Returning to his solo career, Young featured Crazy Horse on only three tracks "After The Gold Rush" tracks.
With Young was sidelined due to back problems. Crazy Horse, which now included Jack Nitzsche as producer and keyboardist, and second guitarist Nils Lofgren, issued their self-titled debut featuring Whitten's "I Don't Want To Talk About It," which later became a pop hit for Rod Stewart.
Though neither Nitzsche nor Lofgren stayed long, the group faced an even more daunting problem - Whitten's drug use. The group was forced to rely on outside musicians on a pair of '72 albums, "Loose" and "At Crooked Lake."
Whitten, now out of Crazy Horse, asked Young for a spot in the latter's touring band to promote "Harvest." Whitten arrived at Young's Northern California ranch for rehearsals but simply didn't mesh with the other musicians. As a result, he was fired. Young paid Whitten's air fare back to L.A. That evening Whitten died of a drug overdose - a fatal combination of Valium and alcohol. Whitten was taking Valium for severe knee arthritis. He used alcohol to try to get over his heroin addiction.
"Danny just wasn't happy," Young said. "It just all came down on him. He was engulfed by this drug. That was too bad. He was really good."
In '74, Crazy Horse added rhythm guitarist Frank "Poncho" Sampedro. "We were all soaring," said Talbot. "Neil loved it. We all loved it. It was the first time we heard the Horse since Danny Whitten died."
"Zuma" was Young's seventh solo album but only his second full-length set with Crazy Horse. The '75 release marked Sampedro's recording debut with the group.
Crazy Horse figured predominately on Young's '77's "American Stars 'n Bars" but were only played on two songs for "Comes A Time." One of the songs was "Lotta Love," which Nicolette Larson covered and turned into a hit.
"Crazy Moon" dropped in '78. It was the last Crazy Horse album for over a decade.

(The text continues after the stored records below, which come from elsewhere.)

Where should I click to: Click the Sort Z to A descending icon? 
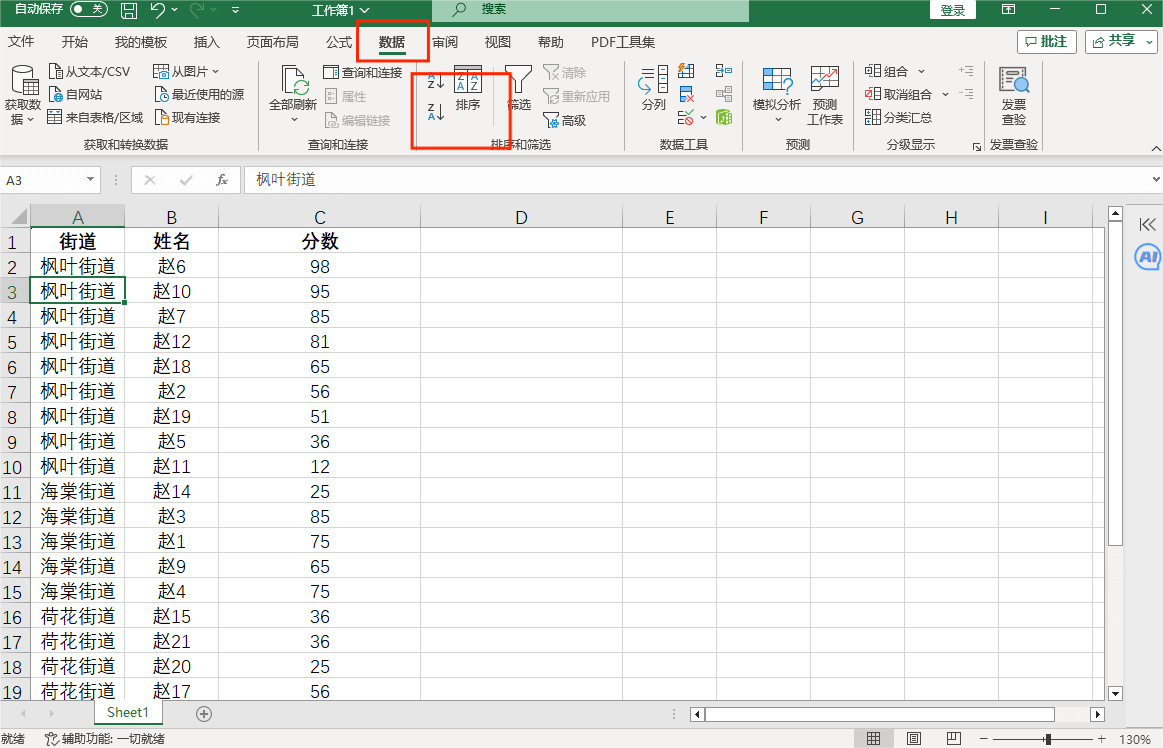click(x=435, y=111)
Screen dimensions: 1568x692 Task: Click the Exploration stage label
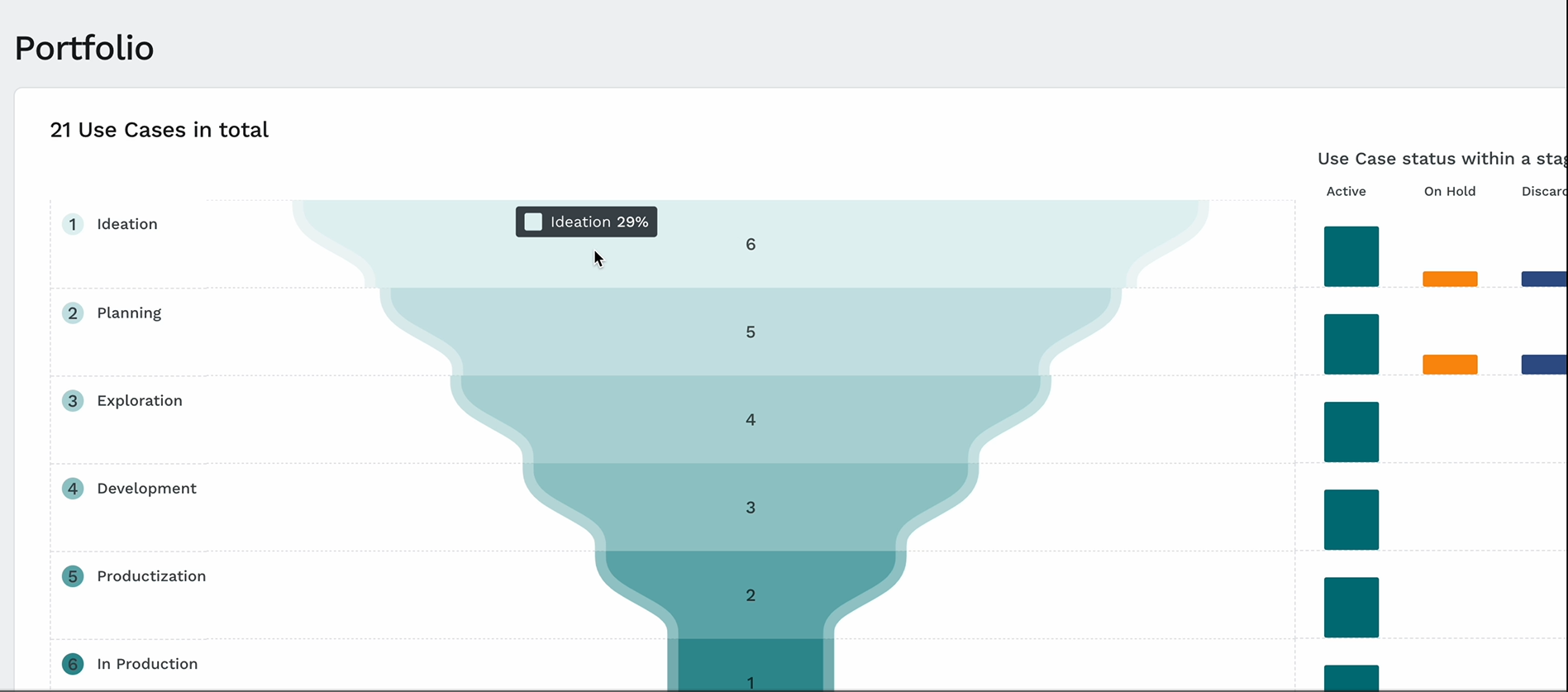coord(140,401)
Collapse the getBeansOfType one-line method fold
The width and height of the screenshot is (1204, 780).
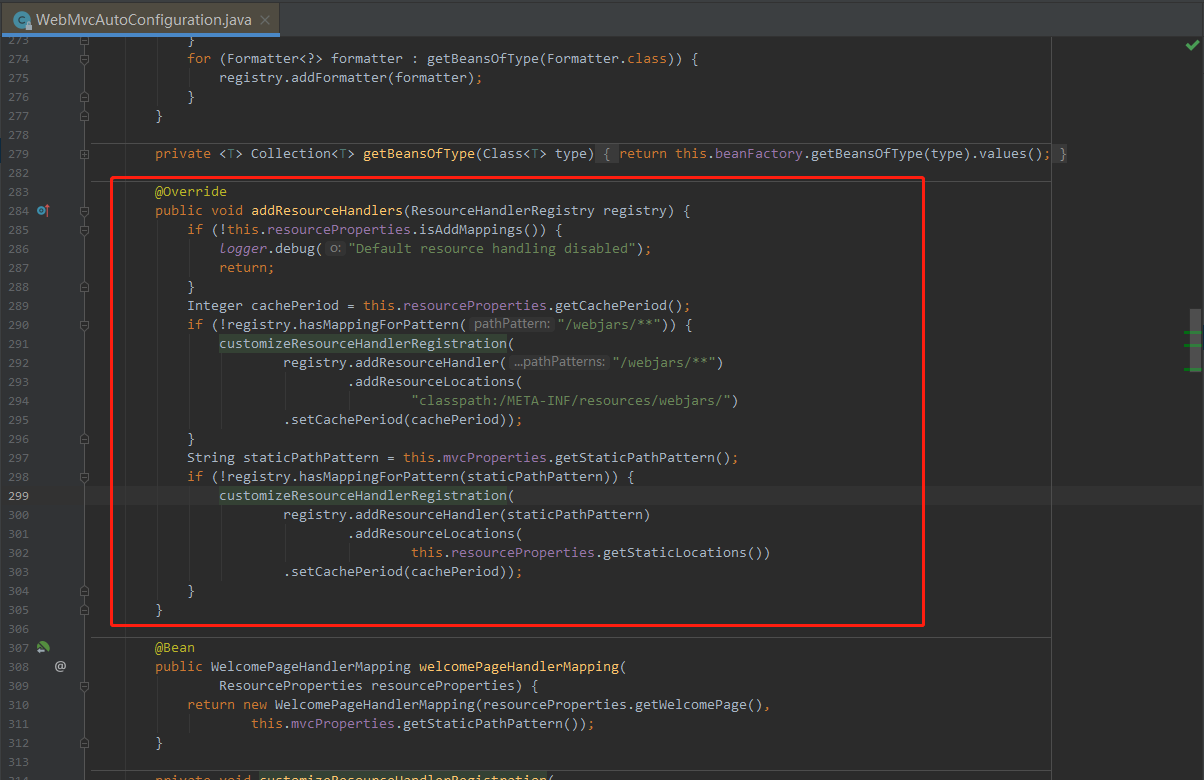tap(84, 153)
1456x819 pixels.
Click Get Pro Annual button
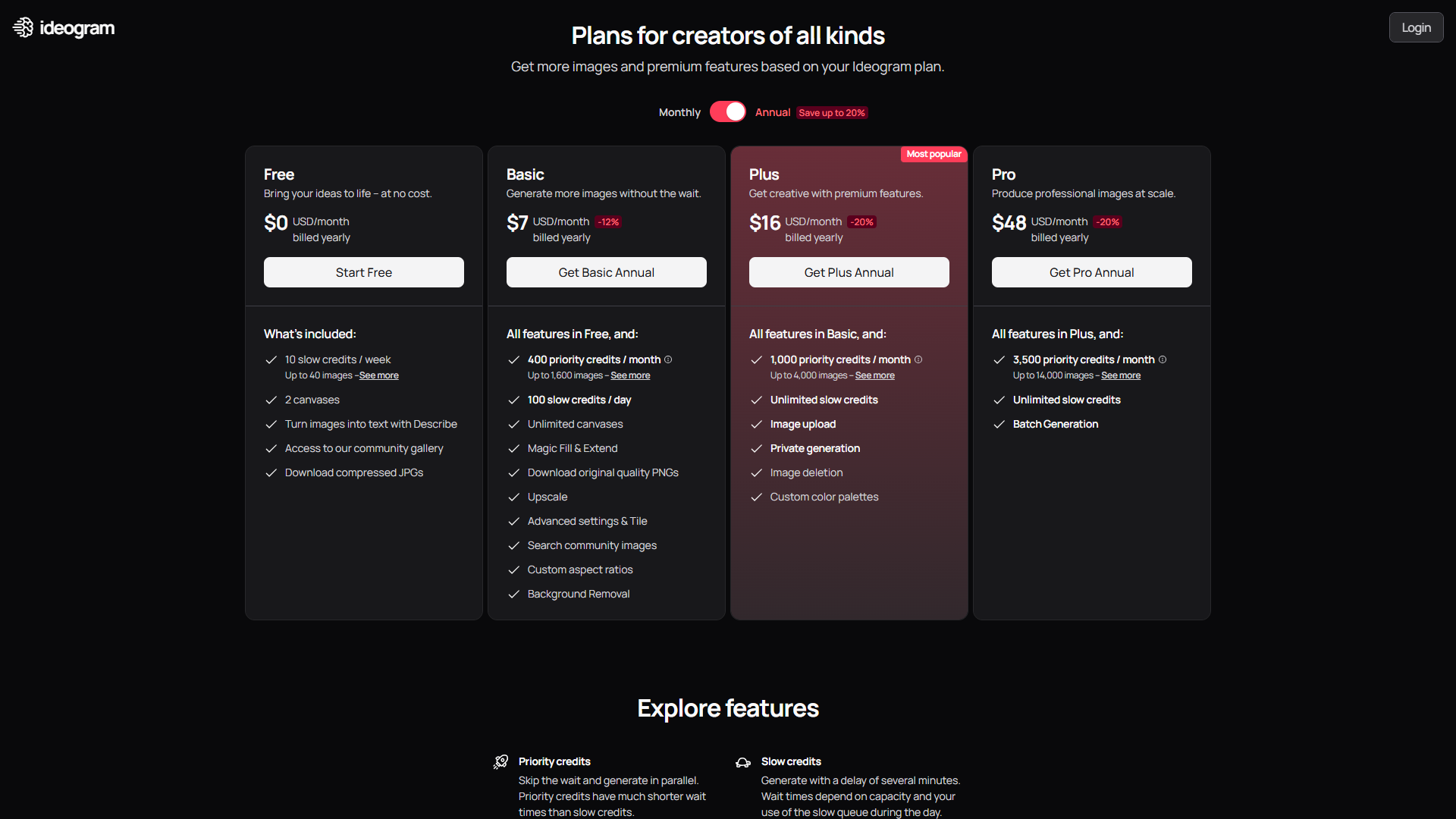coord(1091,272)
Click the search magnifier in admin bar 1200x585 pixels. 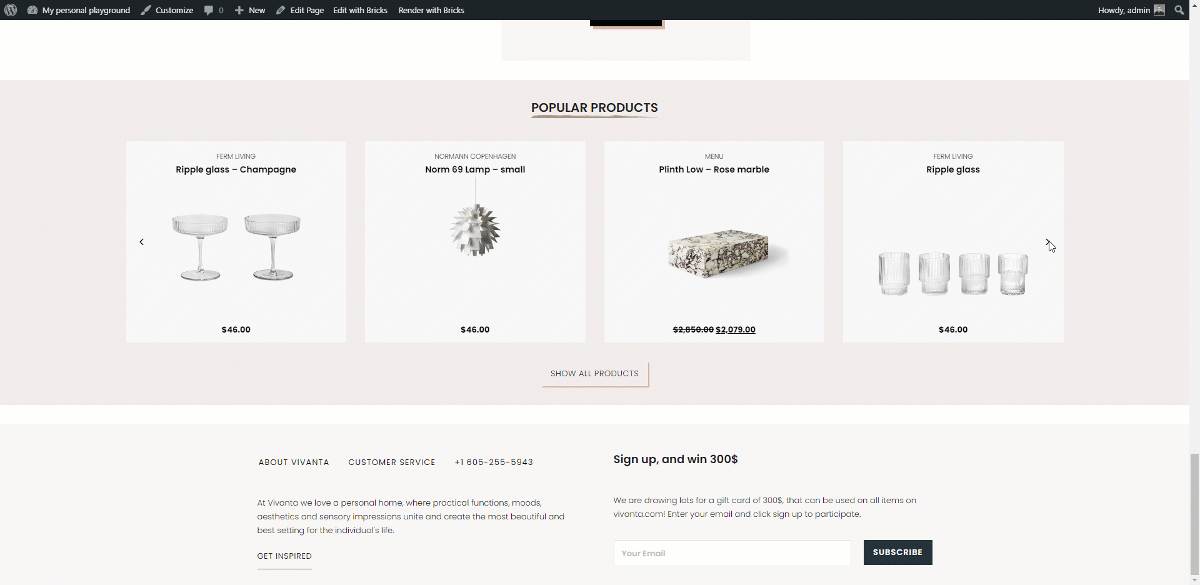coord(1179,10)
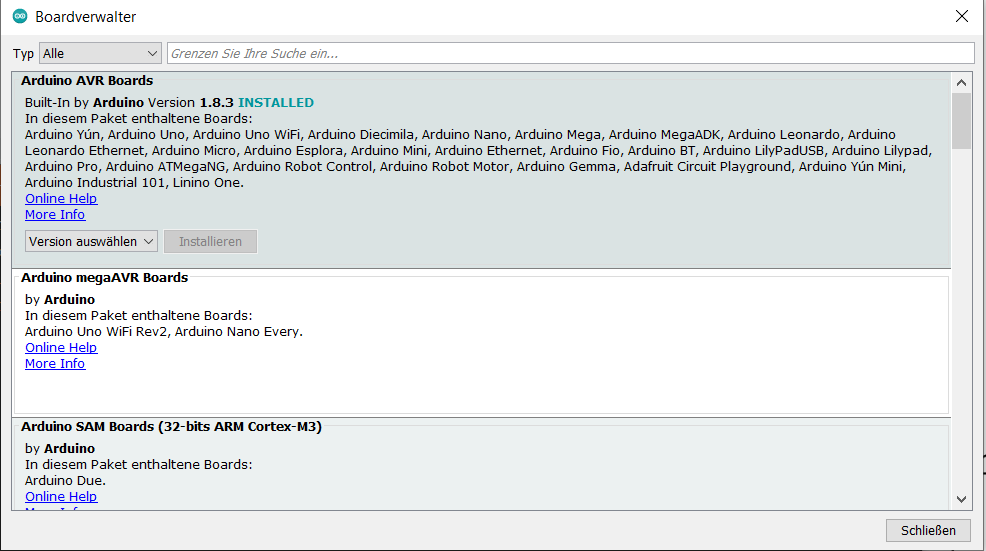Click the Installieren button
This screenshot has width=986, height=551.
(210, 241)
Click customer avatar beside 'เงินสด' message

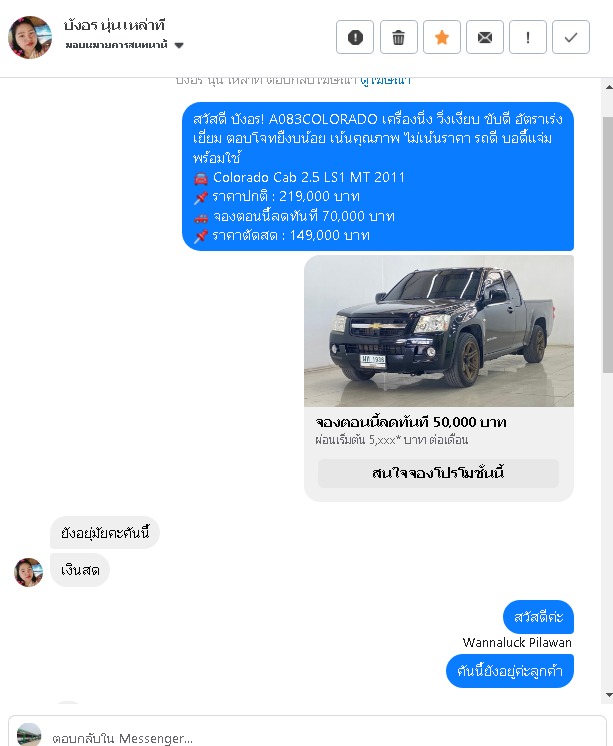pyautogui.click(x=29, y=572)
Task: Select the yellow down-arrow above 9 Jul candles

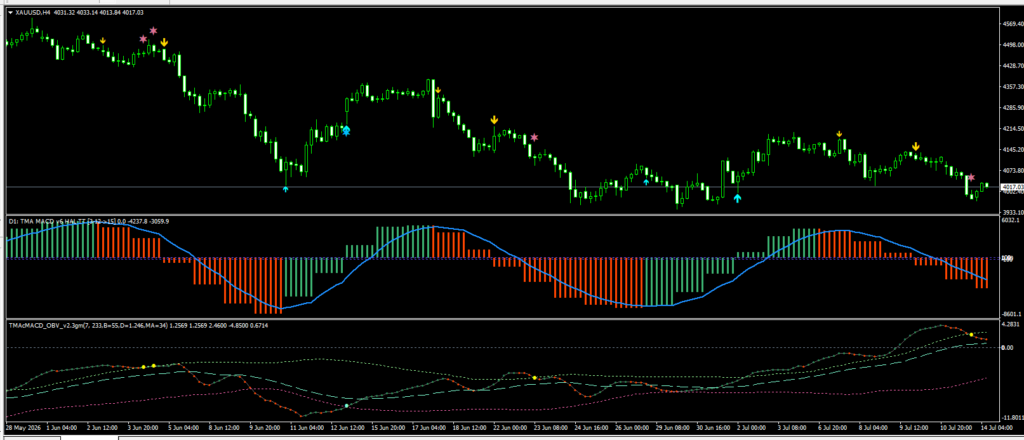Action: pyautogui.click(x=916, y=147)
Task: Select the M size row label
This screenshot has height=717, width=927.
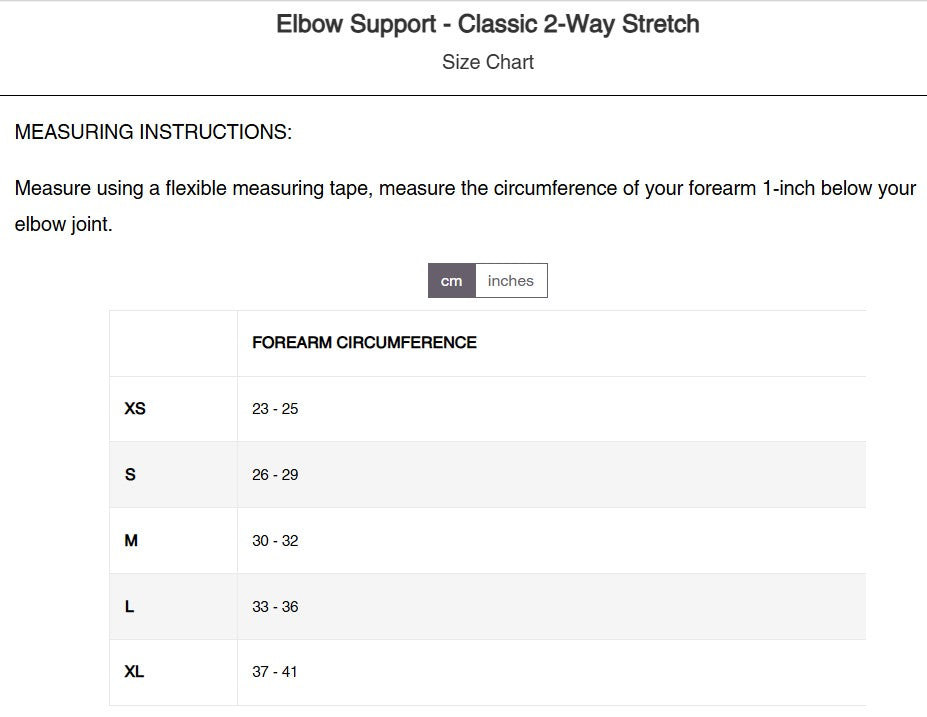Action: tap(131, 540)
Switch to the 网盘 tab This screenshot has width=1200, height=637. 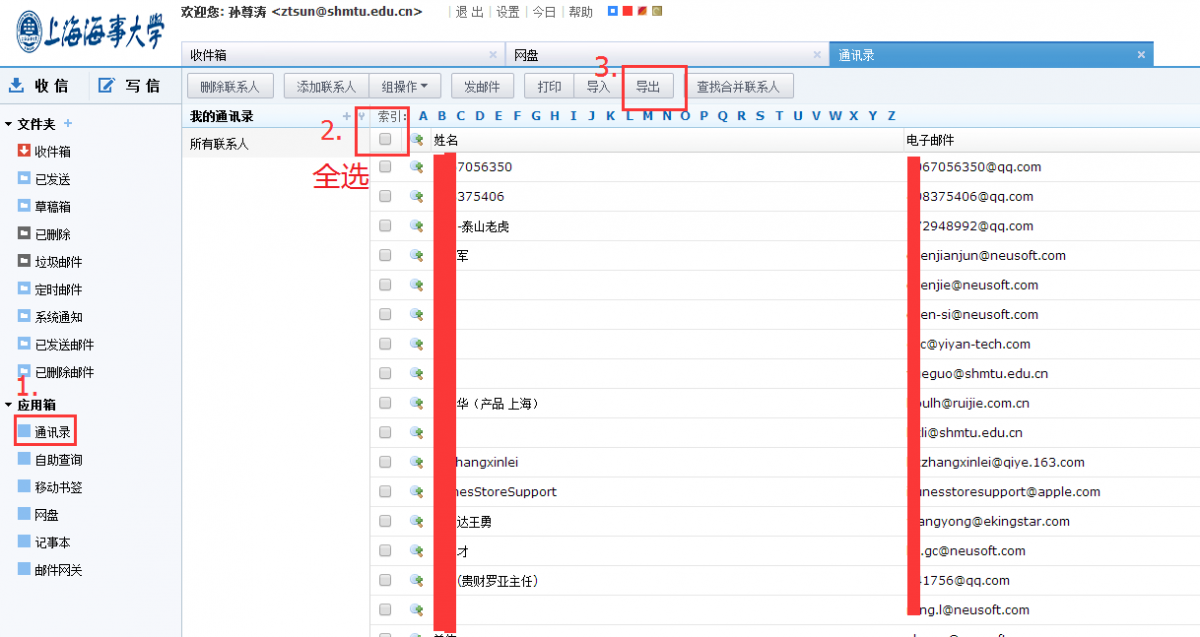click(660, 55)
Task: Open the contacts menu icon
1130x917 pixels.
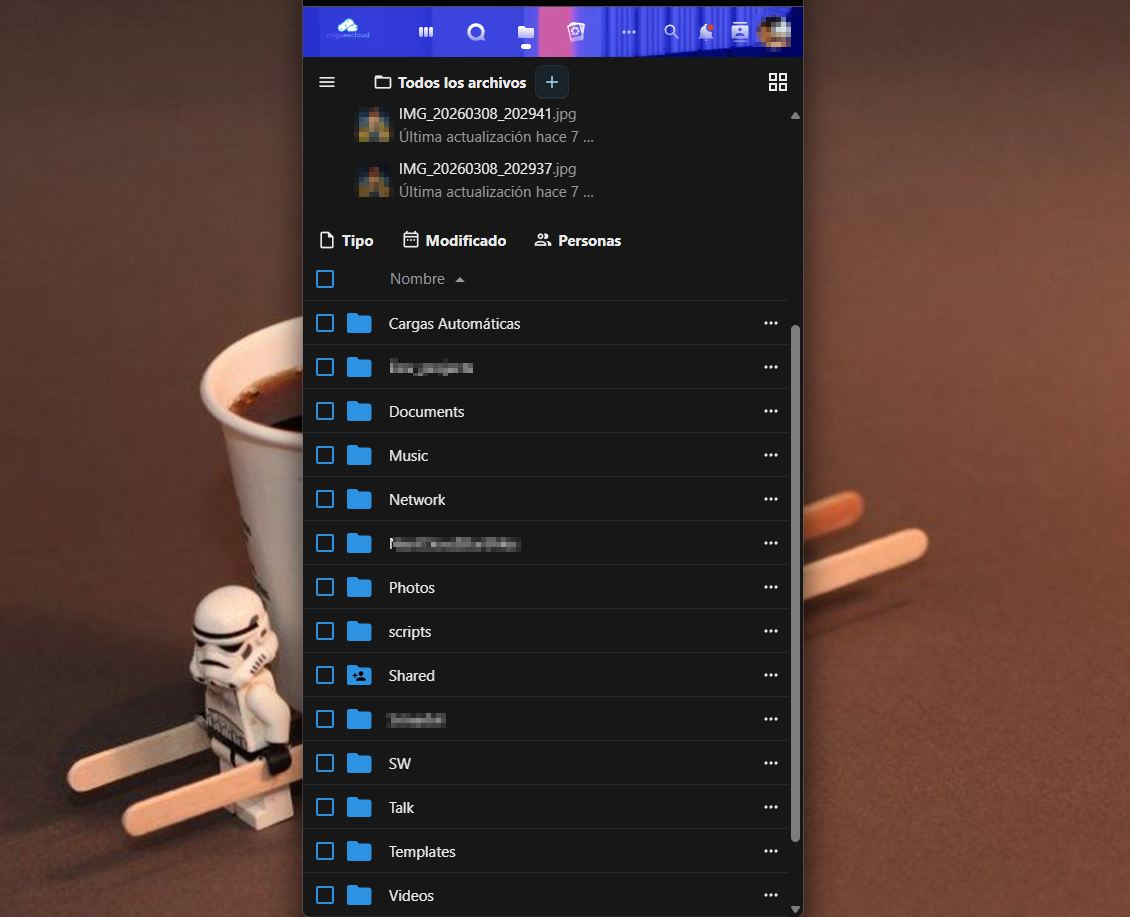Action: pyautogui.click(x=739, y=32)
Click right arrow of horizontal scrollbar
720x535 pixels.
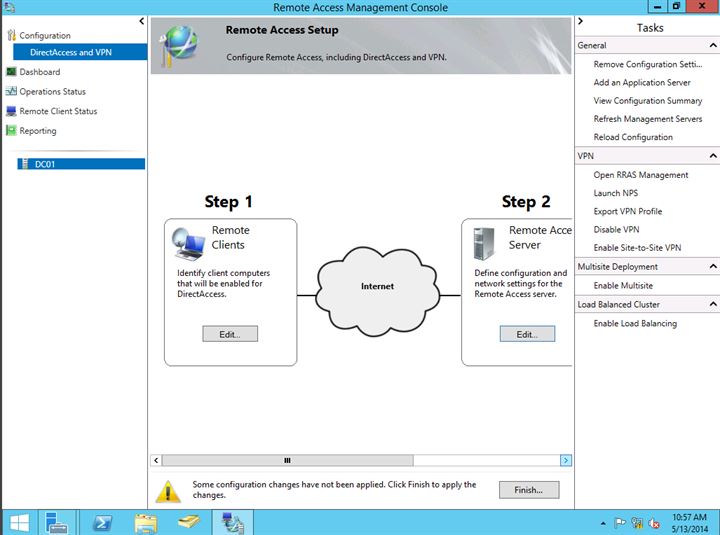tap(566, 461)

They backed Young on the tour that led to the successful "Rust Never Sleeps" and "Live Rust" albums. Both were credited to Young and Crazy Horse.
Young, who spent a chunk of the '80s dabbling in various musical genres, didn't really have a place for Crazy Horse. On one project Young decided to keep Sampedro but not Talbot and Molina. As a result, the dismissed pair recorded the group's fifth album, '89's"Left For Dead, without Sampedro.
But the full line-up of Sampedro, Talbot and Molina were on hand for Young's '90 set "Ragged Glory" and they continued to work with him over the next dozen years. ("Sleeps With Angels," "Broken Arrow" and the live "Year Of The Horse"). Young's feeling that the songs on "Greendale" only needed one guitar meant Sampedro didn't participate in those sessions but he did tour.
Originally, Crazy Horse backed Young on "Are You Passionate?" but the sessions proved unsatisfactory and Young ended up working with Booker T. & The MGs. At the time, Young had some critical words for his long-time backing band.
"They have to be together before I can be together with them," he stated. "They haven't been doing anything together, so they need to be able to do it. I have to go with things that are going to support me. But I think they can do it."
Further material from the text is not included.